> **What you should do**
Would you give the number of lines below in which the string "Select" appears? Nothing else is needed.
### Information provided ###
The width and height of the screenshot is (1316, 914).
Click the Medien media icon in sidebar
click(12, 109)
###
### Information provided ###
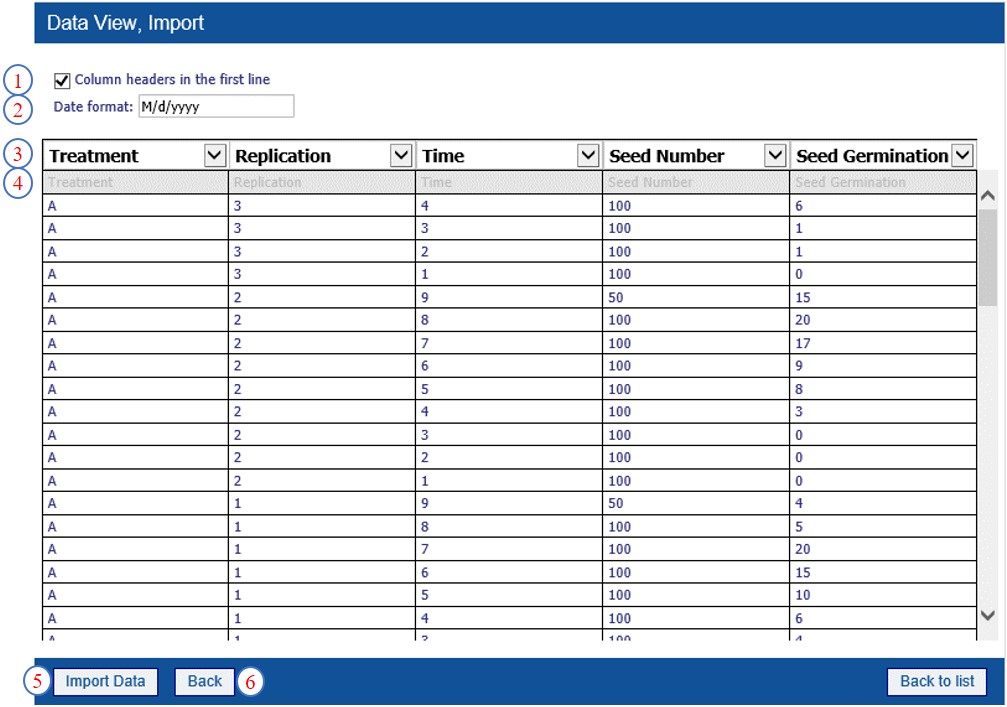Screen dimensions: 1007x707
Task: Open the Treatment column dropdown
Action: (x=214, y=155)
###
### Information provided ###
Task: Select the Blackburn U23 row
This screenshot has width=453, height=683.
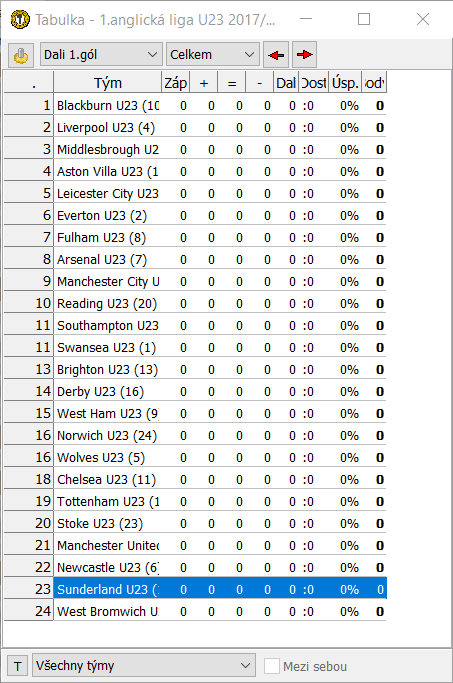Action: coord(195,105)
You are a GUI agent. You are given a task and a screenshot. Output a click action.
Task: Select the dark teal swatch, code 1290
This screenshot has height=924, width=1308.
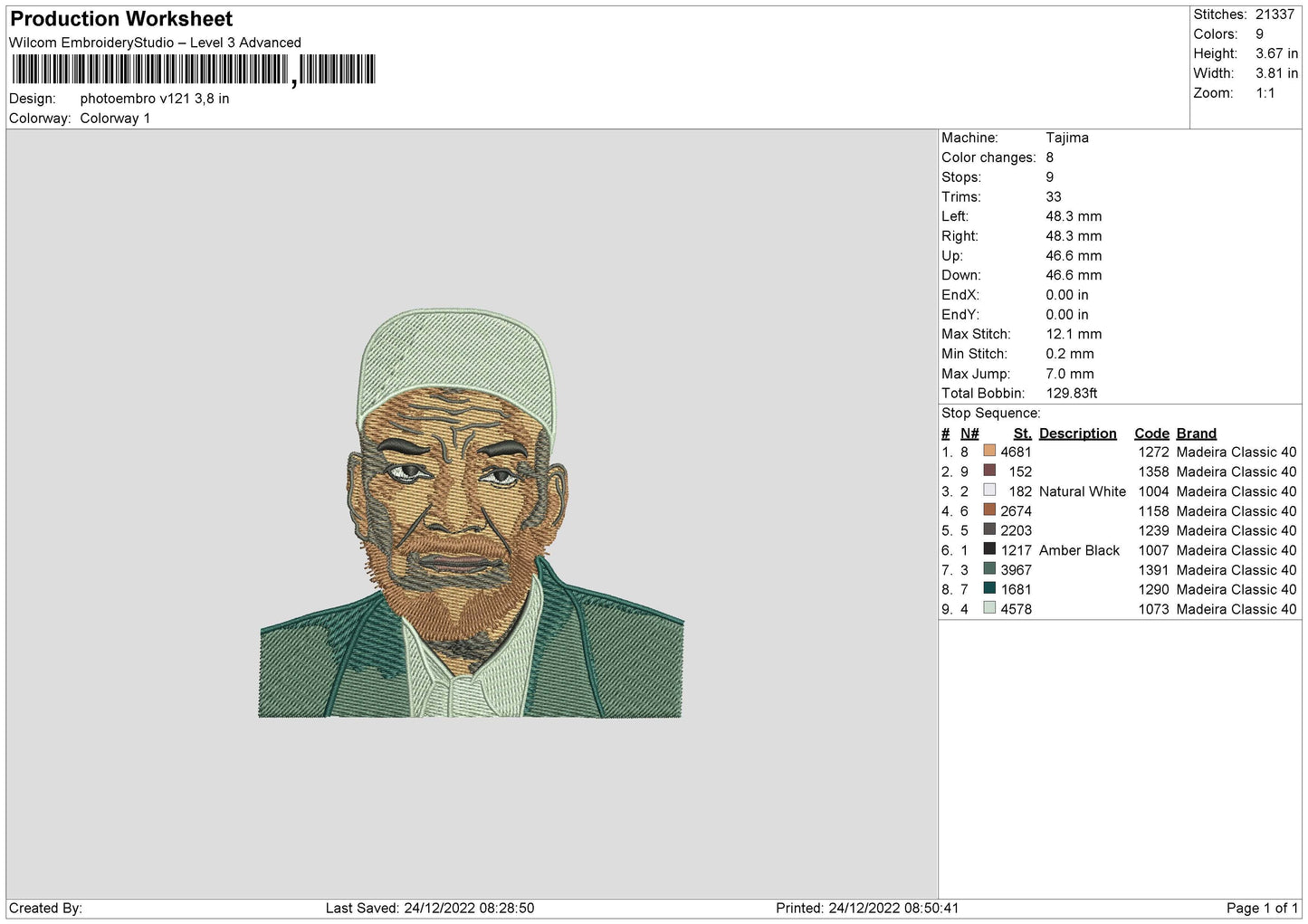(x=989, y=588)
###
> **Exercise output**
2